ROI-based analysis of the Steady-state Visual Evoked Potential (SSVEP)
A Discrete Fourier Transform was used to estimate the response magnitude associated with each region tag within each functionally defined ROI. An estimate of the average response magnitude for each ROI was computed by coherently averaging across all nodes within that ROI. This averaging was performed on the complex Fourier components and therefore preserved phase information. Averaging across hemispheres and observers was then performed for each individual frequency component again maintaining the complex phase of the response.
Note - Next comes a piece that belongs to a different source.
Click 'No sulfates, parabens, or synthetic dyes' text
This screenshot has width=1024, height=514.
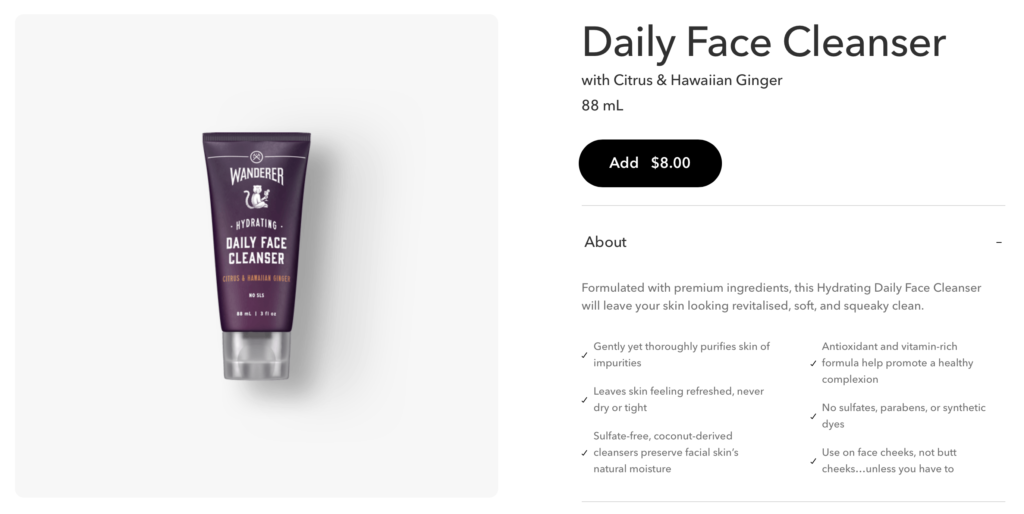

Finally, for each ROI, the total amplitude of the 2nd
, and 8th
harmonics was computed for each region tag by summing the powers of the individual harmonics and then taking the square root
To test for differences in region selectivity due to stimulus configuration across ROIs, response magnitude ratios were computed as the mean activity occurring in the first-tier ROIs (Tier 1; V1v, V1d, V2v, V2d, V3v, V3d, averaged over the left and right hemispheres), divided by the mean activity in the left and right LOC ROIs. Two-way, within-subject, repeated measures analysis of variance (rANOVA) was used to determine significant main effects of, and interactions between, stimulus arrangement (5 levels) and harmonic components (nf1 or nf2) for the Tier1-to-LOC ratio. Paired t-tests were performed between components for each stimulus condition to further probe effects of stimulus arrangement.